> What the task requires:
Please copy the records below word for word, leaving out the pictures.

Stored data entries

=== Section Start ===

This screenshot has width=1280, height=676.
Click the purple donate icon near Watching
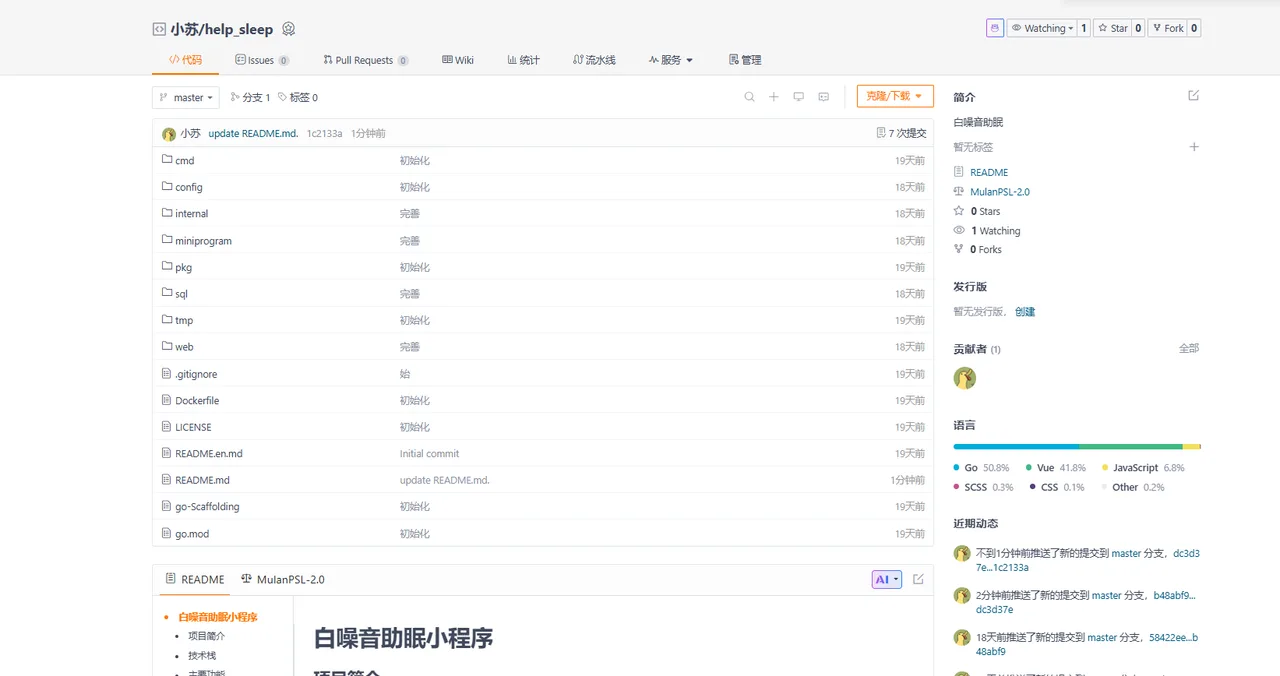coord(994,28)
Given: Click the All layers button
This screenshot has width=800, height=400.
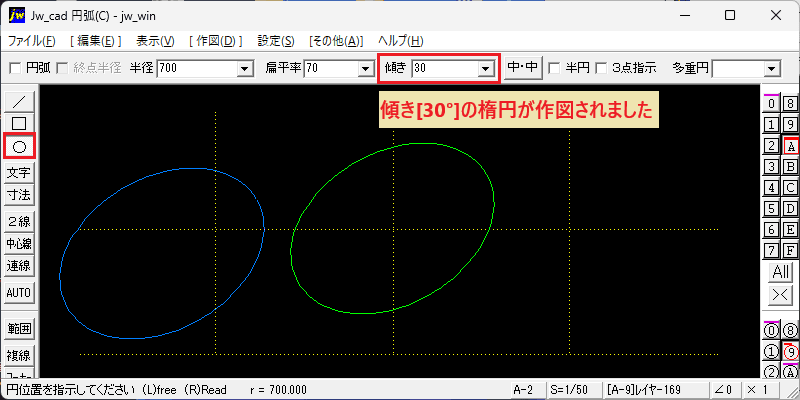Looking at the screenshot, I should (781, 272).
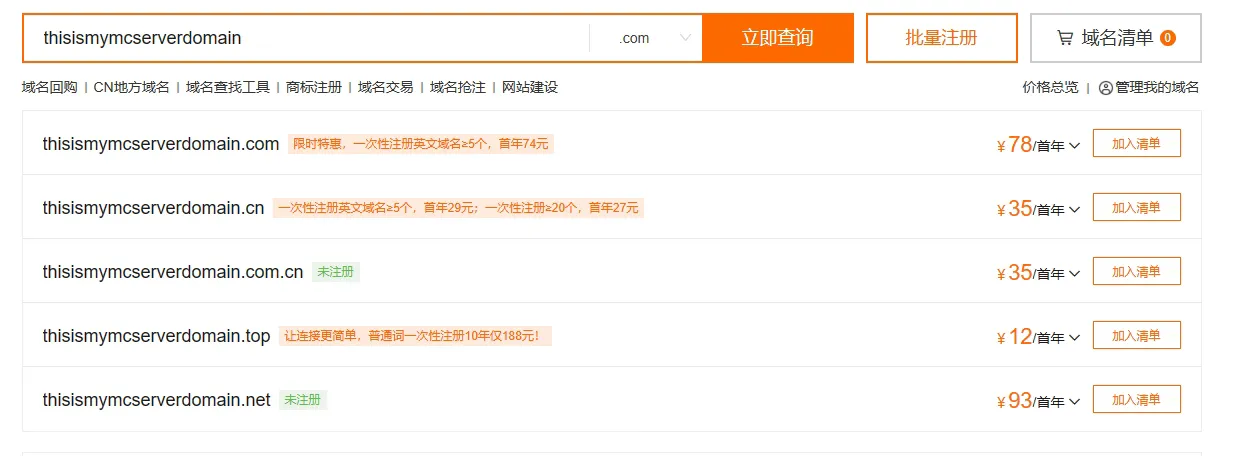
Task: Add thisismymcserverdomain.cn to the list
Action: click(1136, 207)
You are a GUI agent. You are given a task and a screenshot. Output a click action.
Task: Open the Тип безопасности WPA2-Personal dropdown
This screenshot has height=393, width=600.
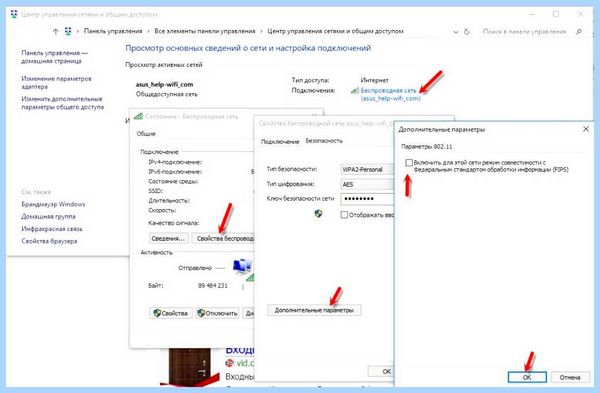(367, 169)
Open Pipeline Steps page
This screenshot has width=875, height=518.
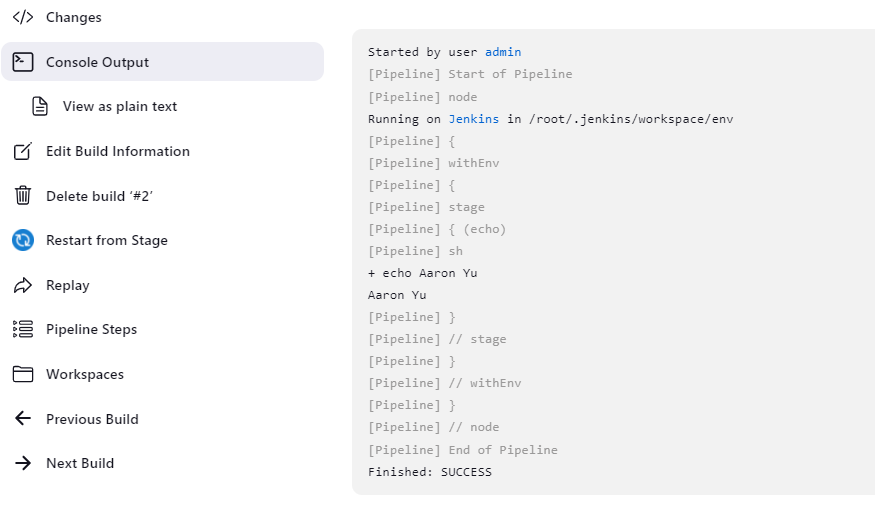[x=91, y=329]
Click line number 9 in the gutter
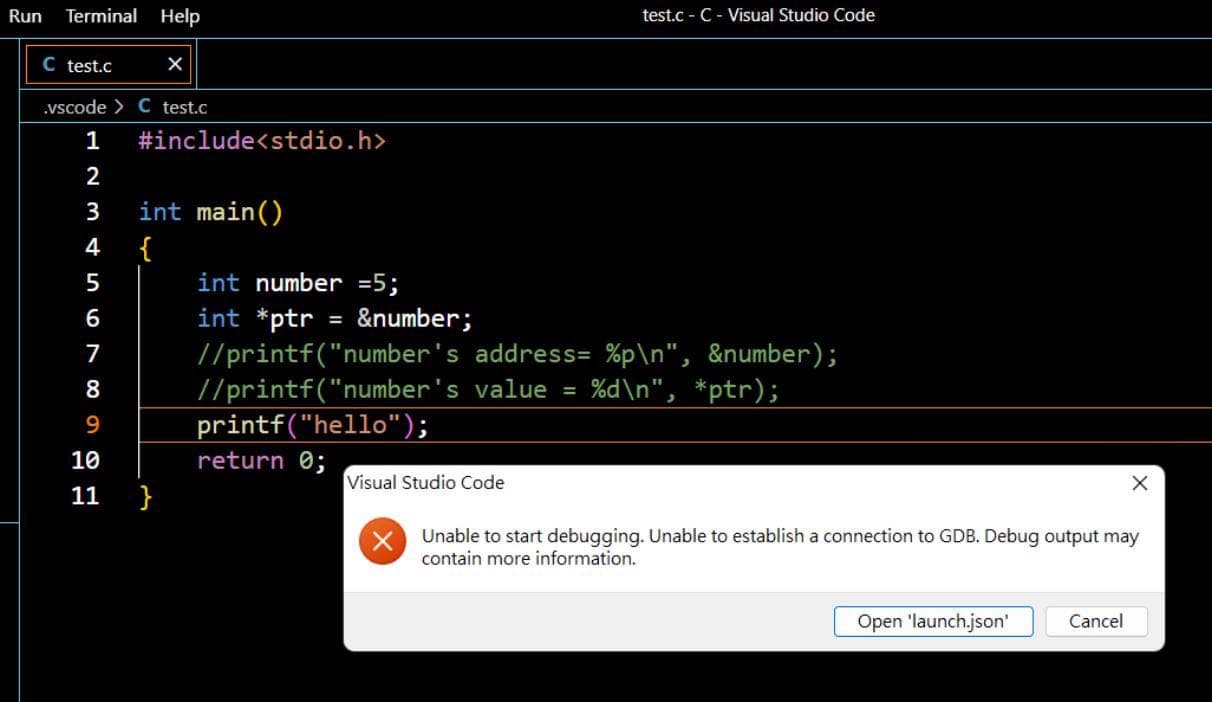The height and width of the screenshot is (702, 1212). tap(91, 424)
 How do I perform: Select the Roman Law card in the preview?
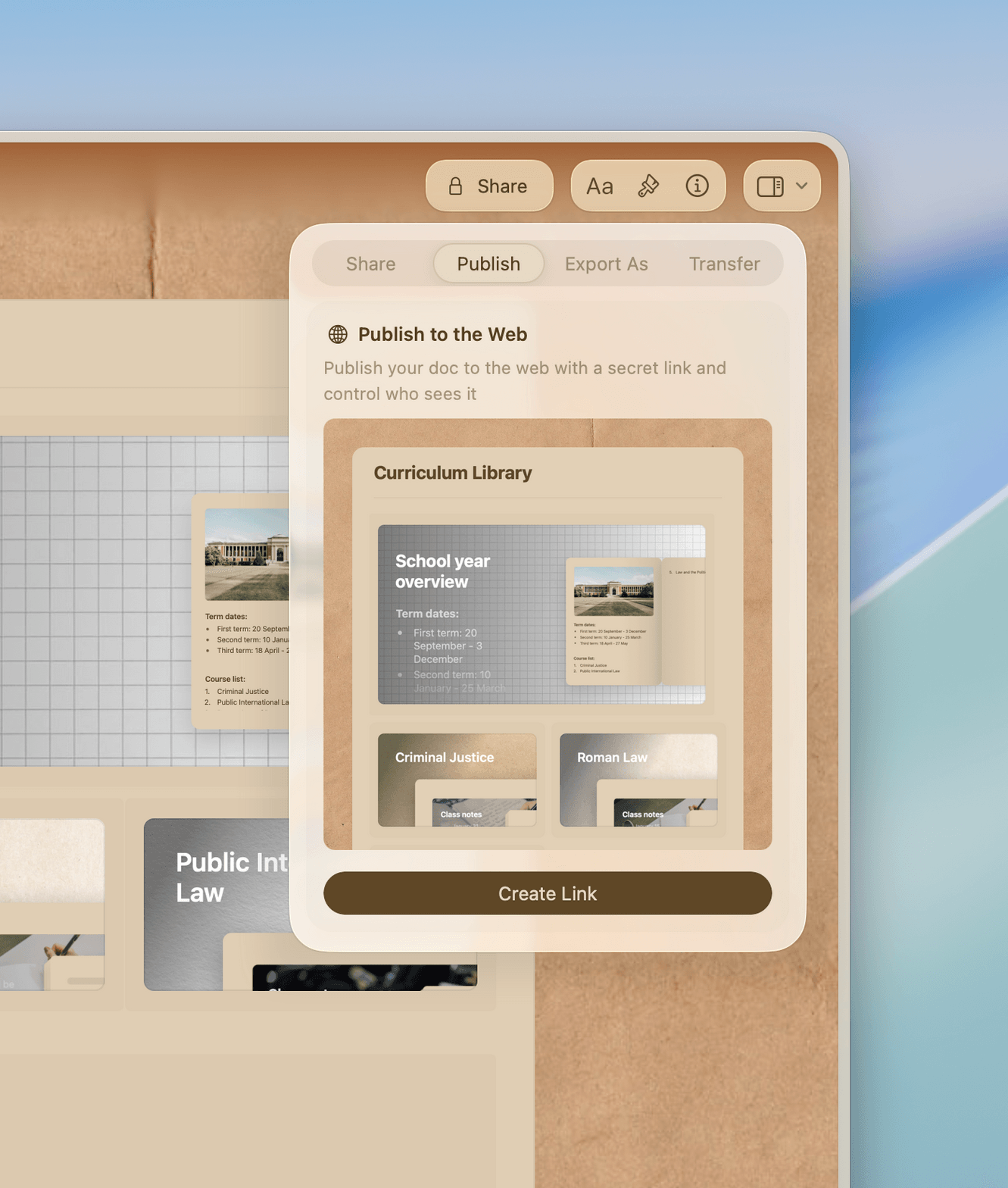[638, 780]
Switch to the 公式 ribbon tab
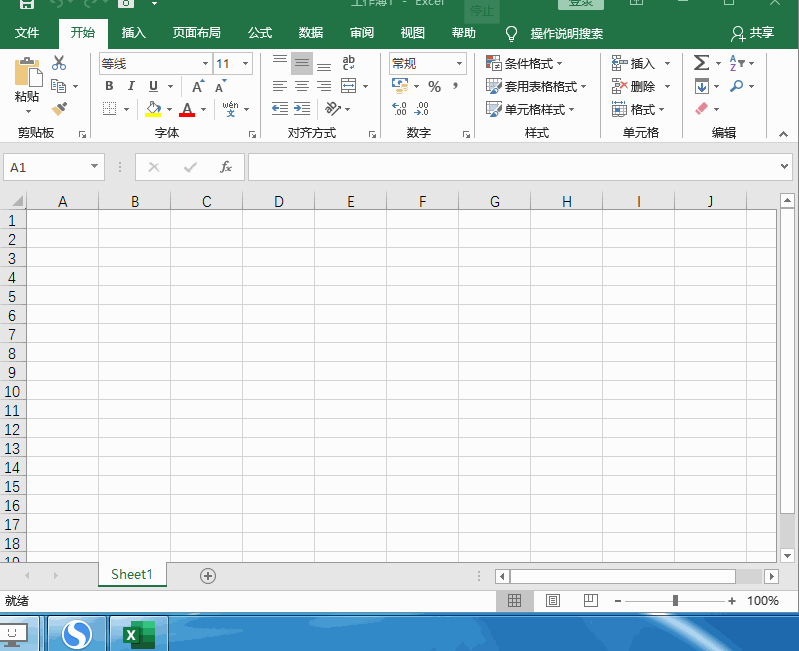This screenshot has width=799, height=651. coord(260,33)
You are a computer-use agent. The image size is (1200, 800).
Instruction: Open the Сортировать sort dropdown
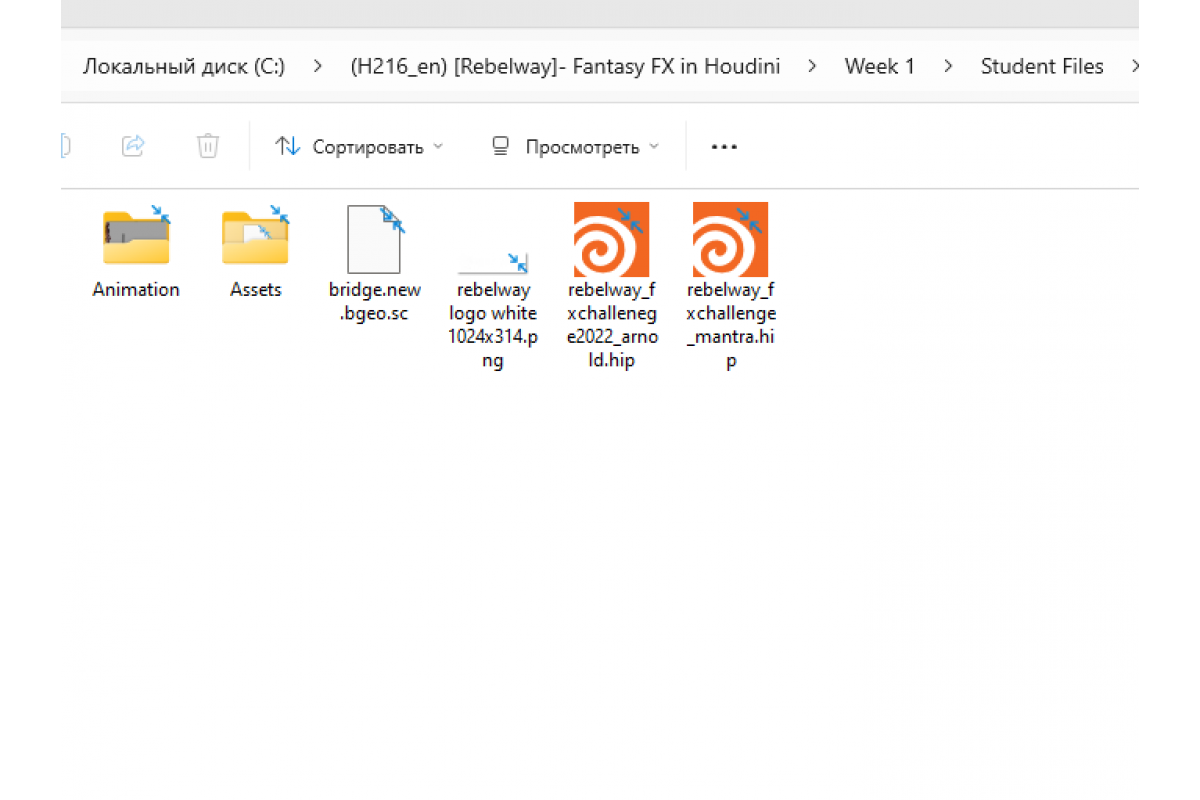[359, 147]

=== Section End ===

> Exercise output:
This screenshot has width=1280, height=676.
Click the purple donate icon near Watching
coord(994,28)
Given: Click the All layers button
This screenshot has width=800, height=400.
Looking at the screenshot, I should (781, 272).
Task: Add thisismymcserverdomain.cn to the list
Action: click(1136, 207)
You are a GUI agent. You are given a task and a screenshot. Output a click action.
Task: Open the Тип безопасности WPA2-Personal dropdown
This screenshot has height=393, width=600.
(367, 169)
Open Pipeline Steps page
This screenshot has width=875, height=518.
[x=91, y=329]
Click line number 9 in the gutter
The height and width of the screenshot is (702, 1212). tap(91, 424)
 How do I perform: Select the Roman Law card in the preview?
[638, 780]
Switch to the 公式 ribbon tab
This screenshot has width=799, height=651. coord(260,33)
You are a computer-use agent. The image size is (1200, 800).
Instruction: Open the Сортировать sort dropdown
[359, 147]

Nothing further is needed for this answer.